Enhanced electrochemical performance of novel K-doped Co3O4 as the anode material for secondary lithium-ion batteries

K-doped Co3O4 was prepared by a solvothermal method in polyol medium, followed by annealing at a low temperature of 400 degrees C for 5 h. The obtained samples were characterized by the synchrotron X-ray diffraction pattern, field-emission scanning electron microscopy, energy-dispersive X-ray spectroscopy, field-emission transmission electron microscopy and high-resolution transmission electron microscopy. Synchrotron XRD analysis demonstrates that the K+ ion doping caused no change in the phase structure, and a highly crystalline KxCo3-xO4-delta (x = 0.08) powder without any impurity was obtained. When applied as the anode material, the K+-doped Co3O4 electrode exhibits a much better rate capability and cycling stability, and could retain a charge capacity of 351.3 mA h g(-1) at 3 C, while undoped Co3O4 exhibits only 144.3 mA h g(-1) at the same rate.
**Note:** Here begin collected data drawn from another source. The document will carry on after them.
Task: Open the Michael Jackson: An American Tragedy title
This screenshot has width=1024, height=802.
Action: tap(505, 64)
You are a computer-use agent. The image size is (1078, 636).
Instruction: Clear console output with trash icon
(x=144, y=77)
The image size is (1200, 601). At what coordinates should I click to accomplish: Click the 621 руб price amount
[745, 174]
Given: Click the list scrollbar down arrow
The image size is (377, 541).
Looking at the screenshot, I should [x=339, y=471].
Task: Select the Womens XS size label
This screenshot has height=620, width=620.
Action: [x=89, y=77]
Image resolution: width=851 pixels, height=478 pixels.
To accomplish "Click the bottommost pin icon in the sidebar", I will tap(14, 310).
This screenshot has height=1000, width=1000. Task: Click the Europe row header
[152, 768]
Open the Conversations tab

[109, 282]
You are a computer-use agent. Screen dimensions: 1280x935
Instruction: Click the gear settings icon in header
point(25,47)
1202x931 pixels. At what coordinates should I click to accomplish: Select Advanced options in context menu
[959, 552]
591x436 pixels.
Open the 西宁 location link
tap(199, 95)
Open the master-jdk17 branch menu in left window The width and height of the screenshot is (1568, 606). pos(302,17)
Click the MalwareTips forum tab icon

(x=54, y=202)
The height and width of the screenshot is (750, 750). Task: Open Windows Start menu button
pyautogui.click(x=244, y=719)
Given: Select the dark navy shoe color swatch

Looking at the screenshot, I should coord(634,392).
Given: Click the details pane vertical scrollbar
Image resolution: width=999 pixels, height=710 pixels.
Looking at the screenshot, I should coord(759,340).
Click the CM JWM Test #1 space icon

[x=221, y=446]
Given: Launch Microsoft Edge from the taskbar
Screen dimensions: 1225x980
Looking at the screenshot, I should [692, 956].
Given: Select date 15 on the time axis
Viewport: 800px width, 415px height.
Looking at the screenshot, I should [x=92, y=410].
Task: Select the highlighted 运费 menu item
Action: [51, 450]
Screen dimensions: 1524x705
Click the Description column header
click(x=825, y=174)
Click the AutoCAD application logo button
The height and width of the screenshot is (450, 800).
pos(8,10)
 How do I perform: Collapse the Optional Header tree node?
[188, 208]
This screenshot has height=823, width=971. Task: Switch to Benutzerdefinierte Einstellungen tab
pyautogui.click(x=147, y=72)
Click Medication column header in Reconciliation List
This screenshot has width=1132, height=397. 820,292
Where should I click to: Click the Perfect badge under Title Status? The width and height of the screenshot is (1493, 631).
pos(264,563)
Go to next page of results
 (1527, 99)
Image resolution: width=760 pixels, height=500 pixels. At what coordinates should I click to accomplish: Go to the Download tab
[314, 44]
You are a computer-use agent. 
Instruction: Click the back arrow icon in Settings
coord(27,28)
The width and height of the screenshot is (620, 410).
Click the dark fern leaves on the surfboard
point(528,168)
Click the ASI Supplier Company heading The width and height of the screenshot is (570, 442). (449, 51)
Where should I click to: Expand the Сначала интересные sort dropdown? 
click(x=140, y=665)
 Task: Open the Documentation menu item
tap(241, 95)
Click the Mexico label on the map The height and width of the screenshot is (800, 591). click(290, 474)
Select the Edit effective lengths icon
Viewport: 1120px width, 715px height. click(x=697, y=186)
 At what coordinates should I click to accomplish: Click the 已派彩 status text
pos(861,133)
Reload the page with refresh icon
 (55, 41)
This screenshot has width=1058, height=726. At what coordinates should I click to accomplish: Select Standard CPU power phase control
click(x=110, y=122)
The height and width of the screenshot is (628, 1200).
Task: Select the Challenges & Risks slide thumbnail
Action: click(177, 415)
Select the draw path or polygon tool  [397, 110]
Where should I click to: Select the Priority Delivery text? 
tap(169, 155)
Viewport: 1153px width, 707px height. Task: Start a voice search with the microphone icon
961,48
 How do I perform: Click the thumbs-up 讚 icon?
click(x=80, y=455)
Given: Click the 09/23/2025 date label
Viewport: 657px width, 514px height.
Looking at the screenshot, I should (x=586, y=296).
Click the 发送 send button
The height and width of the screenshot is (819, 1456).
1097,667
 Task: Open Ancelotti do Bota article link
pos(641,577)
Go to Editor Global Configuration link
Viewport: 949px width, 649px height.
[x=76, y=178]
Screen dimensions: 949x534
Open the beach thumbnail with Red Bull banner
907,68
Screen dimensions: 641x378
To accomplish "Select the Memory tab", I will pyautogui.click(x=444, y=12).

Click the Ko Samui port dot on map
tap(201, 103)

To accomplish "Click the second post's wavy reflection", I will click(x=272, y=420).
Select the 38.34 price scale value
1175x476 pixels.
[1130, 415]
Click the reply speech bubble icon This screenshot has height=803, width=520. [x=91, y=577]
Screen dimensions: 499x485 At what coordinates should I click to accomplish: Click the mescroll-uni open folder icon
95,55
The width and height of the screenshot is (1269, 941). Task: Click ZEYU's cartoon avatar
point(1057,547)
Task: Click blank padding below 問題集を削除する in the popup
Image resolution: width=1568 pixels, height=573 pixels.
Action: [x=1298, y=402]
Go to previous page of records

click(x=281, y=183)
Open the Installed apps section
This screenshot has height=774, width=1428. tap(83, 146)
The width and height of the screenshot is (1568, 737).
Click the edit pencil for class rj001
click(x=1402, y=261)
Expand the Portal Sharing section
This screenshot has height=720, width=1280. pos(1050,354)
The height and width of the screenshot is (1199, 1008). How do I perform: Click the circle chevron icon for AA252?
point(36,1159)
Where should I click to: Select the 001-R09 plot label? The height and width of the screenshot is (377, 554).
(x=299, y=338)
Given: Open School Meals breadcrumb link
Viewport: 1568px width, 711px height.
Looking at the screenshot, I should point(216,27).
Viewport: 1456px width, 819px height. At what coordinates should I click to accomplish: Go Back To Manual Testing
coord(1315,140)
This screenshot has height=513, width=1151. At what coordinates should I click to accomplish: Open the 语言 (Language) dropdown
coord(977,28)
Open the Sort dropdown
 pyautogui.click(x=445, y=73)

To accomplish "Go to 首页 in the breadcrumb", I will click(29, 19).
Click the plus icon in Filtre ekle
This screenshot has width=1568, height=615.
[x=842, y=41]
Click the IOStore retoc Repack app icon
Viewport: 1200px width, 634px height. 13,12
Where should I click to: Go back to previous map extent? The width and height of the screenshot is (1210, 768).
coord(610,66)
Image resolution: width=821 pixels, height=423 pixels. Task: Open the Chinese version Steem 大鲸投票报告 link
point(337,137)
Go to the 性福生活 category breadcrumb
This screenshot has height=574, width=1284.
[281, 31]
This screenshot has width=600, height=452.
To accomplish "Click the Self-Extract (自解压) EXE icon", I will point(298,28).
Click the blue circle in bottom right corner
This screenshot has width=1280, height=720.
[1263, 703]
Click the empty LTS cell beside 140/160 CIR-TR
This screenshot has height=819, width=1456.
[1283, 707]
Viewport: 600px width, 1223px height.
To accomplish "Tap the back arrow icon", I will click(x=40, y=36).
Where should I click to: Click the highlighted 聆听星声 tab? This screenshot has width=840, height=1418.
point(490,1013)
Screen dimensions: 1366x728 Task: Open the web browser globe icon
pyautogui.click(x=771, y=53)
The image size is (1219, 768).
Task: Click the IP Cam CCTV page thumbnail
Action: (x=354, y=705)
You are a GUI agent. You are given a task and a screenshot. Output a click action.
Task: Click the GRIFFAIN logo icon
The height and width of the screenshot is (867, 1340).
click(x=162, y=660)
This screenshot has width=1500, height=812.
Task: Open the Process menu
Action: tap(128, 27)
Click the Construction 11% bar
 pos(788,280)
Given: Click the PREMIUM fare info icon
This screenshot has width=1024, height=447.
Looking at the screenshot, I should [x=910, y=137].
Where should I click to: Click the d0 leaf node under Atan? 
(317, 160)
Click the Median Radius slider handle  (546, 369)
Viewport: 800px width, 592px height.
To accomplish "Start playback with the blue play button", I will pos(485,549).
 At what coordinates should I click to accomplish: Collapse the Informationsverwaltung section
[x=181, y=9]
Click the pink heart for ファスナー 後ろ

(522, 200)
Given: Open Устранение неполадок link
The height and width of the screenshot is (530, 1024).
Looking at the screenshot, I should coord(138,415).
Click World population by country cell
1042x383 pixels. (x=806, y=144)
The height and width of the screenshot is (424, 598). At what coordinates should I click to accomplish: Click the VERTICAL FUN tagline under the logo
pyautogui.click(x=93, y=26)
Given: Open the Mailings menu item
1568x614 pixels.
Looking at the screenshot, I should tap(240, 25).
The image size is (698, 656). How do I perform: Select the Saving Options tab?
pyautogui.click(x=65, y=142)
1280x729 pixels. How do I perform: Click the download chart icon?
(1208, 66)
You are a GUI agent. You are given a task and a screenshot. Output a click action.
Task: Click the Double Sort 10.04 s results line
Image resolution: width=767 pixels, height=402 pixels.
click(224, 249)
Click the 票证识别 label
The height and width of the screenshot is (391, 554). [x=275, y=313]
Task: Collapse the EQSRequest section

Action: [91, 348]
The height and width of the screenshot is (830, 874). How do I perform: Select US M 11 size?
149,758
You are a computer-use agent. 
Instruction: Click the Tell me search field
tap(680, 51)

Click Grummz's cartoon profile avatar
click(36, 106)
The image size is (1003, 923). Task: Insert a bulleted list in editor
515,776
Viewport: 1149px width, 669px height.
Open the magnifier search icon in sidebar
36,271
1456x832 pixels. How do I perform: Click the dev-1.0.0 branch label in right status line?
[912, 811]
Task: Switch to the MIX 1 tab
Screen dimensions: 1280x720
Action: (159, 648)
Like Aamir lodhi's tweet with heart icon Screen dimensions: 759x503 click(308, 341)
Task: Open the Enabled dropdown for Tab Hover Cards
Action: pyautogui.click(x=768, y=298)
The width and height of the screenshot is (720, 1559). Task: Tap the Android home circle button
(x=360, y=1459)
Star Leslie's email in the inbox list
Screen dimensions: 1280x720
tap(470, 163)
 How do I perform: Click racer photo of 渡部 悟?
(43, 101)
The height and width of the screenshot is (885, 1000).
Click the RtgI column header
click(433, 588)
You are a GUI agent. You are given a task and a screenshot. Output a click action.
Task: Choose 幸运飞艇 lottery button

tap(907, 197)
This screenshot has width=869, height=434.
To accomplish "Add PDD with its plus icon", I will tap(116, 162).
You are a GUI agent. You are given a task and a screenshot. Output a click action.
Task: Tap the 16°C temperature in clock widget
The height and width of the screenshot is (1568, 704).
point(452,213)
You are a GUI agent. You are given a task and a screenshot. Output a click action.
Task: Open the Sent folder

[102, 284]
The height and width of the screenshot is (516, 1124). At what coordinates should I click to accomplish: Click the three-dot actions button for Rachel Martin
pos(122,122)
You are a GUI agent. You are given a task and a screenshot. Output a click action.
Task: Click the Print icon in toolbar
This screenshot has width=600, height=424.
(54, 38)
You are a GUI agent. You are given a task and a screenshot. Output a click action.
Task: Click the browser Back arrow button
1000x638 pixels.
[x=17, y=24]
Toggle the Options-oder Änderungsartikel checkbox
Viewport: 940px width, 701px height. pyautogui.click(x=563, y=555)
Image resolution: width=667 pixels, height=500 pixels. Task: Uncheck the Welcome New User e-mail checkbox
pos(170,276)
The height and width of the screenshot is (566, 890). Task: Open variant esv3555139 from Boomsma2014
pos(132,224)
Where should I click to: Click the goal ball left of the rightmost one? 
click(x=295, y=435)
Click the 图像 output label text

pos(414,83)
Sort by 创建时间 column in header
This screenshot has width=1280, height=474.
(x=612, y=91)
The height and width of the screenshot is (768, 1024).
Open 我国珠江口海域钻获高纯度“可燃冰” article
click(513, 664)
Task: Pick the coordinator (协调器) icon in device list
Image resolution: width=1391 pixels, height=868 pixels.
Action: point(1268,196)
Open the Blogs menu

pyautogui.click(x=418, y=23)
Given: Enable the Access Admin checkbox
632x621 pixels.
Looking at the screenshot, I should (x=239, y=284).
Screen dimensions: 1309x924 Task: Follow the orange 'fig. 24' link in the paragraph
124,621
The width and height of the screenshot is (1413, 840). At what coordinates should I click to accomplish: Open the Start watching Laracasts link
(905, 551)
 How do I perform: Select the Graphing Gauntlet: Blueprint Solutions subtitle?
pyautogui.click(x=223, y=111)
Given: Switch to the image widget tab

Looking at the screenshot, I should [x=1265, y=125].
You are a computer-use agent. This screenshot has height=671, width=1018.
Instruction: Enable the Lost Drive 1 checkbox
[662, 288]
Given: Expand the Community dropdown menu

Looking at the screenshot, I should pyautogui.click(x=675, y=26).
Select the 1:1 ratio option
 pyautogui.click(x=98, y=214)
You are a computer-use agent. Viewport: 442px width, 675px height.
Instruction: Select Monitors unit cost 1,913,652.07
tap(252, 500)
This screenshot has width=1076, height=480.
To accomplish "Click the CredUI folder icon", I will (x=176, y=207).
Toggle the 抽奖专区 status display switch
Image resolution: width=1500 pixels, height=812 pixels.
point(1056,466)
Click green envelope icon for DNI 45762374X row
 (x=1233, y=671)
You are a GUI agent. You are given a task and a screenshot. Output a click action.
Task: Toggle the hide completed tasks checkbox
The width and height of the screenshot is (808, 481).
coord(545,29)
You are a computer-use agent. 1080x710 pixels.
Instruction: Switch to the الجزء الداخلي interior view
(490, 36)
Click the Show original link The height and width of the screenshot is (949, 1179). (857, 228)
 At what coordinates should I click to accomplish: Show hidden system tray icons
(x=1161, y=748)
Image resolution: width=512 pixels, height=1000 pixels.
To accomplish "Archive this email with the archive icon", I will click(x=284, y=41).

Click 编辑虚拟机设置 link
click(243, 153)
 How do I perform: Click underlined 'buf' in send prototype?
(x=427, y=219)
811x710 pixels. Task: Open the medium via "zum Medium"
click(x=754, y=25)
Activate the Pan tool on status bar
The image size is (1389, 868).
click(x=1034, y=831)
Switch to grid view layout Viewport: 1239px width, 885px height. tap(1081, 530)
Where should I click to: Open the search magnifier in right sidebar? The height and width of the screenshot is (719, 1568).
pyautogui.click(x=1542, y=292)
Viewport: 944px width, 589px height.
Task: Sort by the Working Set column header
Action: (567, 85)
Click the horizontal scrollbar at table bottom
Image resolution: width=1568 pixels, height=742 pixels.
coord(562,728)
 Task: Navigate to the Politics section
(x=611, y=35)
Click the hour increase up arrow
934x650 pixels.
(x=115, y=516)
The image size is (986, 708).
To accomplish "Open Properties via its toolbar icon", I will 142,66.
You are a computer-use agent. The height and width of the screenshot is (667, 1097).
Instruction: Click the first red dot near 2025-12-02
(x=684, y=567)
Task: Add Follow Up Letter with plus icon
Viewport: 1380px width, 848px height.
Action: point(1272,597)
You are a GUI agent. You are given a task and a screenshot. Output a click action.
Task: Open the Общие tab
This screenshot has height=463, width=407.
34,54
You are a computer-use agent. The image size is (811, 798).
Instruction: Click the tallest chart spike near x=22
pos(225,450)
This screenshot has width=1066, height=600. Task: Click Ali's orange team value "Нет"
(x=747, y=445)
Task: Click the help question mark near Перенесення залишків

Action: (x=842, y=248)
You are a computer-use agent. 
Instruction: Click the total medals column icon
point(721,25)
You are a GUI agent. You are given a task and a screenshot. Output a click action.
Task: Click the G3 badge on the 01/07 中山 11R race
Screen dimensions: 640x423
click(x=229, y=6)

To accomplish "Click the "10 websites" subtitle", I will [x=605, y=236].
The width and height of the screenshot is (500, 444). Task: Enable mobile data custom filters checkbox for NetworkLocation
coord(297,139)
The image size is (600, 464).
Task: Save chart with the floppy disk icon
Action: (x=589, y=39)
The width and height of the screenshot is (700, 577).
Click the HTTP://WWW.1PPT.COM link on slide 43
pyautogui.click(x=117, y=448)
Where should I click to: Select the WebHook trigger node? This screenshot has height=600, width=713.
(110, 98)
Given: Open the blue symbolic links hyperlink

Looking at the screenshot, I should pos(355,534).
In addition, the electrochemical impedance spectroscopy also reveals that the K+-doped Co3O4 electrode has the highest electronic conductivity compared to an undoped sample. However, the improvement in the doped sample is due to the influence of K+ ions on the increased electronic conductivity, diffusion efficiency, and kinetic properties of Co3O4 during the lithiation and delithiation process. This material shows promising potential for use in high-rate anodes for lithium-ion batteries.